WHAT THE EXERCISE ASKS: Exactness is required throughout. Return every record once more.

Entries taken from a collection:
+ + + +

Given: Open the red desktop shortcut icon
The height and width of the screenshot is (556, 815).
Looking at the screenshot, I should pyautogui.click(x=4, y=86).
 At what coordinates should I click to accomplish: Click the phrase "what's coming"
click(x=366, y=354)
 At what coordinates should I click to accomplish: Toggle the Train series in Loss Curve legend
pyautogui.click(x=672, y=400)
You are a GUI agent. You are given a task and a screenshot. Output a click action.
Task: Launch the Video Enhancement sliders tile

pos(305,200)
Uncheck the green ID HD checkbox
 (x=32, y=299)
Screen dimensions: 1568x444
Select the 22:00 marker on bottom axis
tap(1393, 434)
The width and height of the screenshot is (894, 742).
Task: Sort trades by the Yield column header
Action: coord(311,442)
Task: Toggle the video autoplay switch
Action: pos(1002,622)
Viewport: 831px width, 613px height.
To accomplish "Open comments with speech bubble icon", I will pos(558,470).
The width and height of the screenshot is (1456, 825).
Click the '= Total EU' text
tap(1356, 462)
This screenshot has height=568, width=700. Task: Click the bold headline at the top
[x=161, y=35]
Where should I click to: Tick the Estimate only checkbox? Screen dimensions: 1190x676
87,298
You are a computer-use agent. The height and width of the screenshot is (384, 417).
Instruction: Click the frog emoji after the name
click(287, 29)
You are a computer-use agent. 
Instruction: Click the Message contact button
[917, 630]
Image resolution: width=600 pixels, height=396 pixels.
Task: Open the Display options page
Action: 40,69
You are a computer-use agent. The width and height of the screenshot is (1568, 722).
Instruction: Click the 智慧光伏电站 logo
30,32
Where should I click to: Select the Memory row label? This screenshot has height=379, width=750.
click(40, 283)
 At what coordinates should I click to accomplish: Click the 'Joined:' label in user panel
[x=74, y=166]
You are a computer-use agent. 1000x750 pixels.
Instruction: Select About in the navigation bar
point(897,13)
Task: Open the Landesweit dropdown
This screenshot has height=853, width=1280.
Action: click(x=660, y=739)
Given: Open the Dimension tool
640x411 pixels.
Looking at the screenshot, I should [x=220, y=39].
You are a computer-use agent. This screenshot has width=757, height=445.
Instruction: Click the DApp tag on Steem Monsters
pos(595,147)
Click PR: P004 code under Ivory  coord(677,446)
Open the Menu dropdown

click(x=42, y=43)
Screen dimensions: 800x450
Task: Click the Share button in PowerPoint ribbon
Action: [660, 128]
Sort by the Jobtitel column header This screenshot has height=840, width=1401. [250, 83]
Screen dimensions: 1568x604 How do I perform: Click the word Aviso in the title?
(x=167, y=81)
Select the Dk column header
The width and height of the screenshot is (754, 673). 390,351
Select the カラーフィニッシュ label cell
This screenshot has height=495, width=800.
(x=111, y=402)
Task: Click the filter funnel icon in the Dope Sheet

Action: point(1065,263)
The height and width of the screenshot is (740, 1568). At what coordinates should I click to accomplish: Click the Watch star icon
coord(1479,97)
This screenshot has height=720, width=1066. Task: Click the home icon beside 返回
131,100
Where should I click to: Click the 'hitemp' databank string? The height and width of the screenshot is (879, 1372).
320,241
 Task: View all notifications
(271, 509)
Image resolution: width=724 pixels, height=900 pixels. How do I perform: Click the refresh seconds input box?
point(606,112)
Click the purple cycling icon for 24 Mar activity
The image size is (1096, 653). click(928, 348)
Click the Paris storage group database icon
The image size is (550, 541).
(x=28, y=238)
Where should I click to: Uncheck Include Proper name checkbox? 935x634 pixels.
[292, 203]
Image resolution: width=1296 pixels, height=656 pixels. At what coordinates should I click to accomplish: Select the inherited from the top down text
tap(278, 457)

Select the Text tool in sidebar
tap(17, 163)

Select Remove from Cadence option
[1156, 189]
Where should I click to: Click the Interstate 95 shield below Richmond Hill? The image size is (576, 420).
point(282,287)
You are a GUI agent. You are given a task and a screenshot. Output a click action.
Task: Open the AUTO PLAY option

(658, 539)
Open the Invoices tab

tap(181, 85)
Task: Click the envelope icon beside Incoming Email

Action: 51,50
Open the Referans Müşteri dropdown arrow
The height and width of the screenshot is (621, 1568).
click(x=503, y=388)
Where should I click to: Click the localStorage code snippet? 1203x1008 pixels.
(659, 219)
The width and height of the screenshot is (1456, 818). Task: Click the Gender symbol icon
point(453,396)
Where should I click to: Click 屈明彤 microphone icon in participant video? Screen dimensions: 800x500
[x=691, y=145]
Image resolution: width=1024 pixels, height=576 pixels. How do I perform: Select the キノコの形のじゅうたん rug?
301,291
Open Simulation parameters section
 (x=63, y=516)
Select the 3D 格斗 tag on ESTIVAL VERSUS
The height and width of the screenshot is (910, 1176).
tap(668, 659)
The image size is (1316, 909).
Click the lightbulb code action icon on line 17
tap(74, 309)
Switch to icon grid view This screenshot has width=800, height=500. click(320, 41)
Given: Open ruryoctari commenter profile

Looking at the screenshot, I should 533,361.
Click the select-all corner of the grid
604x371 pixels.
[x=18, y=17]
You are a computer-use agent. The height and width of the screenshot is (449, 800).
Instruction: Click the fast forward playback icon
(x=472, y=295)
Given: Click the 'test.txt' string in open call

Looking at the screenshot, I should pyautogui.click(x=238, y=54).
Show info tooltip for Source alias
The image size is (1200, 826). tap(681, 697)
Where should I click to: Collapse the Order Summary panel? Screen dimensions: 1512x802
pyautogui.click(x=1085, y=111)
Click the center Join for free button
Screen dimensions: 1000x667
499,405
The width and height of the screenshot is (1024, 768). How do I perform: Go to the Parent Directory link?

+ + + +

RESULT OF THE TASK:
Given: Open the red desktop shortcut icon
The height and width of the screenshot is (556, 815).
Looking at the screenshot, I should pyautogui.click(x=4, y=86).
 At what coordinates should I click to accomplish: Click the phrase "what's coming"
click(x=366, y=354)
 At what coordinates should I click to accomplish: Toggle the Train series in Loss Curve legend
pyautogui.click(x=672, y=400)
You are a GUI agent. You are given a task and a screenshot. Output a click action.
Task: Launch the Video Enhancement sliders tile

pos(305,200)
Uncheck the green ID HD checkbox
 (x=32, y=299)
Screen dimensions: 1568x444
Select the 22:00 marker on bottom axis
tap(1393, 434)
The width and height of the screenshot is (894, 742).
Task: Sort trades by the Yield column header
Action: coord(311,442)
Task: Toggle the video autoplay switch
Action: pos(1002,622)
Viewport: 831px width, 613px height.
To accomplish "Open comments with speech bubble icon", I will pos(558,470).
The width and height of the screenshot is (1456, 825).
Click the '= Total EU' text
tap(1356, 462)
This screenshot has height=568, width=700. Task: Click the bold headline at the top
[x=161, y=35]
Where should I click to: Tick the Estimate only checkbox? Screen dimensions: 1190x676
87,298
You are a computer-use agent. The height and width of the screenshot is (384, 417).
Instruction: Click the frog emoji after the name
click(287, 29)
You are a computer-use agent. 
Instruction: Click the Message contact button
[917, 630]
Image resolution: width=600 pixels, height=396 pixels.
Task: Open the Display options page
Action: 40,69
You are a computer-use agent. The width and height of the screenshot is (1568, 722).
Instruction: Click the 智慧光伏电站 logo
30,32
Where should I click to: Select the Memory row label? This screenshot has height=379, width=750.
click(40, 283)
 At what coordinates should I click to accomplish: Click the 'Joined:' label in user panel
[x=74, y=166]
You are a computer-use agent. 1000x750 pixels.
Instruction: Select About in the navigation bar
point(897,13)
Task: Open the Landesweit dropdown
This screenshot has height=853, width=1280.
Action: click(x=660, y=739)
Given: Open the Dimension tool
640x411 pixels.
Looking at the screenshot, I should [x=220, y=39].
You are a computer-use agent. This screenshot has width=757, height=445.
Instruction: Click the DApp tag on Steem Monsters
pos(595,147)
Click PR: P004 code under Ivory  coord(677,446)
Open the Menu dropdown

click(x=42, y=43)
Screen dimensions: 800x450
Task: Click the Share button in PowerPoint ribbon
Action: [660, 128]
Sort by the Jobtitel column header This screenshot has height=840, width=1401. [250, 83]
Screen dimensions: 1568x604 How do I perform: Click the word Aviso in the title?
(x=167, y=81)
Select the Dk column header
The width and height of the screenshot is (754, 673). 390,351
Select the カラーフィニッシュ label cell
This screenshot has height=495, width=800.
(x=111, y=402)
Task: Click the filter funnel icon in the Dope Sheet

Action: point(1065,263)
The height and width of the screenshot is (740, 1568). At what coordinates should I click to accomplish: Click the Watch star icon
coord(1479,97)
This screenshot has height=720, width=1066. Task: Click the home icon beside 返回
131,100
Where should I click to: Click the 'hitemp' databank string? The height and width of the screenshot is (879, 1372).
320,241
 Task: View all notifications
(271, 509)
Image resolution: width=724 pixels, height=900 pixels. How do I perform: Click the refresh seconds input box?
point(606,112)
Click the purple cycling icon for 24 Mar activity
The image size is (1096, 653). click(928, 348)
Click the Paris storage group database icon
The image size is (550, 541).
(x=28, y=238)
Where should I click to: Uncheck Include Proper name checkbox? 935x634 pixels.
[292, 203]
Image resolution: width=1296 pixels, height=656 pixels. At what coordinates should I click to accomplish: Select the inherited from the top down text
tap(278, 457)

Select the Text tool in sidebar
tap(17, 163)

Select Remove from Cadence option
[1156, 189]
Where should I click to: Click the Interstate 95 shield below Richmond Hill? The image size is (576, 420).
point(282,287)
You are a GUI agent. You are given a task and a screenshot. Output a click action.
Task: Open the AUTO PLAY option

(658, 539)
Open the Invoices tab

tap(181, 85)
Task: Click the envelope icon beside Incoming Email

Action: 51,50
Open the Referans Müşteri dropdown arrow
The height and width of the screenshot is (621, 1568).
click(x=503, y=388)
Where should I click to: Click the localStorage code snippet? 1203x1008 pixels.
(659, 219)
The width and height of the screenshot is (1456, 818). Task: Click the Gender symbol icon
point(453,396)
Where should I click to: Click 屈明彤 microphone icon in participant video? Screen dimensions: 800x500
[x=691, y=145]
Image resolution: width=1024 pixels, height=576 pixels. How do I perform: Select the キノコの形のじゅうたん rug?
301,291
Open Simulation parameters section
 (x=63, y=516)
Select the 3D 格斗 tag on ESTIVAL VERSUS
The height and width of the screenshot is (910, 1176).
tap(668, 659)
The image size is (1316, 909).
Click the lightbulb code action icon on line 17
tap(74, 309)
Switch to icon grid view This screenshot has width=800, height=500. click(320, 41)
Given: Open ruryoctari commenter profile

Looking at the screenshot, I should 533,361.
Click the select-all corner of the grid
604x371 pixels.
[x=18, y=17]
You are a computer-use agent. The height and width of the screenshot is (449, 800).
Instruction: Click the fast forward playback icon
(x=472, y=295)
Given: Click the 'test.txt' string in open call

Looking at the screenshot, I should pyautogui.click(x=238, y=54).
Show info tooltip for Source alias
The image size is (1200, 826). tap(681, 697)
Where should I click to: Collapse the Order Summary panel? Screen dimensions: 1512x802
pyautogui.click(x=1085, y=111)
Click the center Join for free button
Screen dimensions: 1000x667
499,405
The width and height of the screenshot is (1024, 768). How do I perform: Go to the Parent Directory link?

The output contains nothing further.